Activity: Continue the forum discussion about Lisa episodes of The Simpsons from where it stops.

Season 27 had a whopping seven Lisa episodes in it which I think is a record in Simpsons history beaten only by Season 9 which had nine Lisa eps, and then Season 28 had none for some odd reason.
>>475793 >Season 27 had a whopping seven Lisa episodes in it which I think is a record in Simpsons history beaten only by Season 9 which had nine Lisa eps, and then Season 28 had none for some odd reason. oh that's easily explained. Yeardley Smith was injured in an accident around that time and was recuperating so they didn't do any Lisa episodes for a season so she could get some rest.
>>475790 And it's almost ironic, really, because in the process of people arguing that Lisa is "the favorite" or "the writers' pet," it becomes more and more obvious that Bart is the fandom's pet.
>>475800 This kind of shines another light onto many of these obsessive anti-Lisa, pro-Bart autists whom not only comes off as misogynistic and deluded (to some degree) to idolize and whitewash Bart while Lisa is constantly shit on, but sounds kind of like /pol/ and /r9k/ escaped from their containment boards, speak of "chads" and "stacies" and various other much more troubling things, are active with their meme talk, hate "feeeemales" and feminism &and generally sneer at everything progressive, etc.
So yeah, I can't help by be really concerned about many of these Lisa haters whom think Bart is to idealize, such as this of his string of one-off relationships (and which they seem treat as being one of his admirable aspects, rather than his creativity, for instance).

Provided material:
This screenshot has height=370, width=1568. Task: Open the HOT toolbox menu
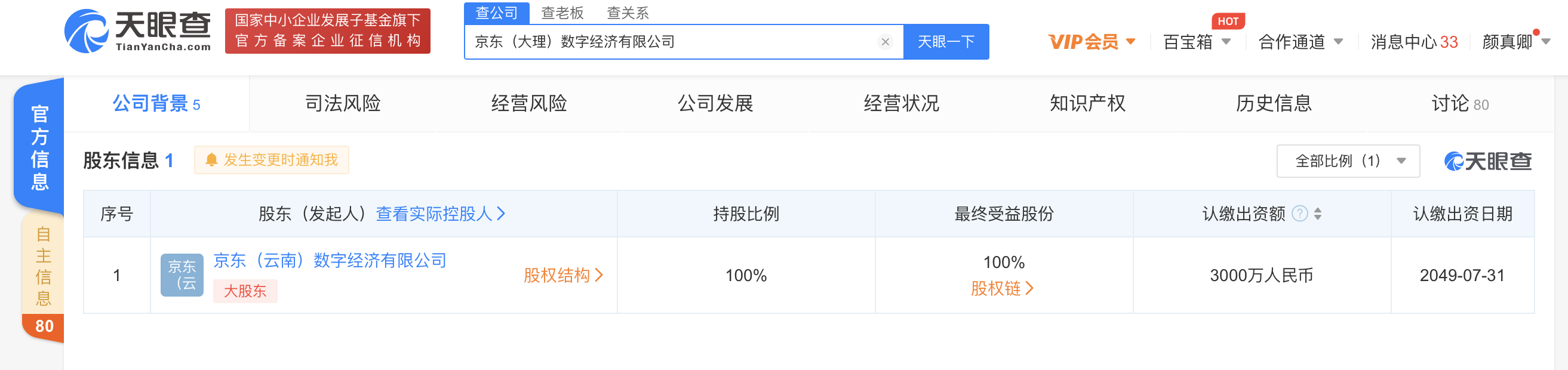coord(1197,42)
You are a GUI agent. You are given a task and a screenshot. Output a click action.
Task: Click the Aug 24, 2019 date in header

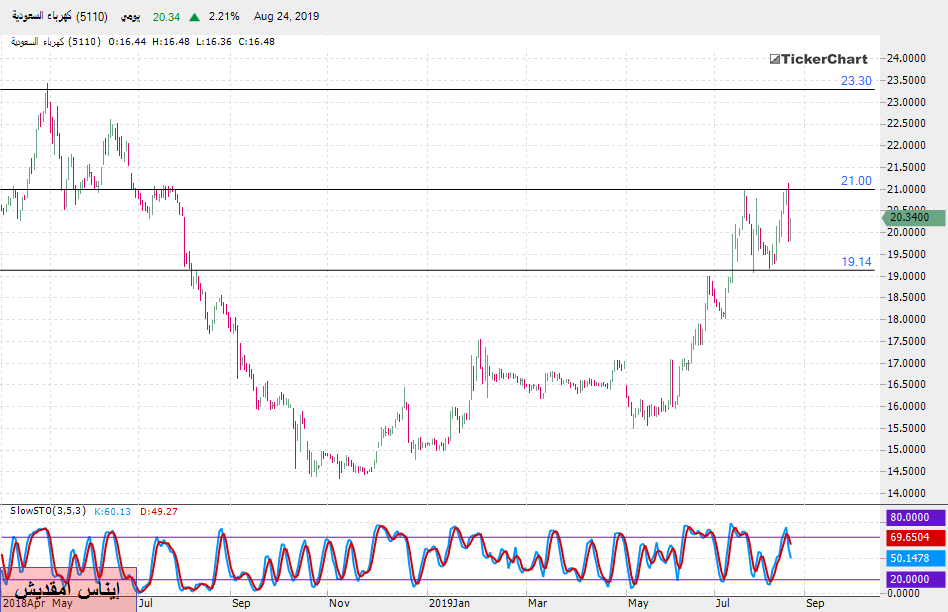coord(287,17)
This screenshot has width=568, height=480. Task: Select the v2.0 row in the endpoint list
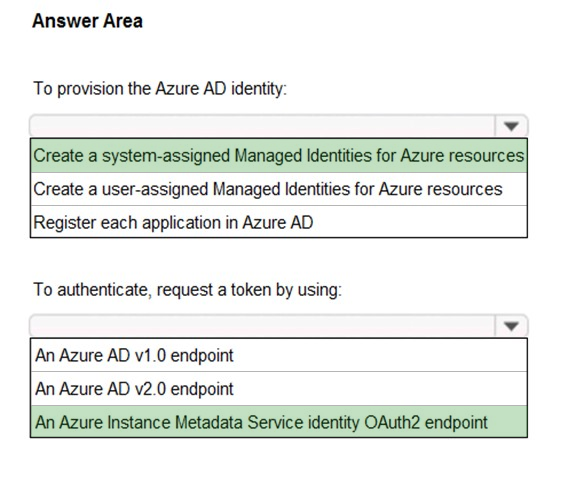(279, 389)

Response below:
>>475801 Lisa absolutely cannot really do or represent anything without getting the collective dismay and ire of the hater fandom as, much like I said, the ideals, morals and various personality traits and aspects she represent tend to be those reasons that a lot of folks out there don't take kindly to.
the idea of Lisa being a totally friendless aspie always ground my gears a little bit because even an annoying liberal douche like her can find friends, IRL she would just hang out with other liberal douches and they would all sit around complaining about toxic masculinity and whatnot
>>475864 that doesn't mean much. a lot of times IRL kids will hang out with each other just because they're the only people available and as they get older lose interest in one another.
Classic Lisa got Valentines, Ralph was the outcast she felt sorry for and shared a card out of pity. Nu Lisa would probably complain about the over-commercialization of Valentine's and ruin it just like she ruined Love Day.
I'm somewhat joking around here. I still like the character but prefer when she is sensitive and empathetic and not sounding like a jaded college liberal with a ton of student loan debts and whose only relationships are tinged with regret.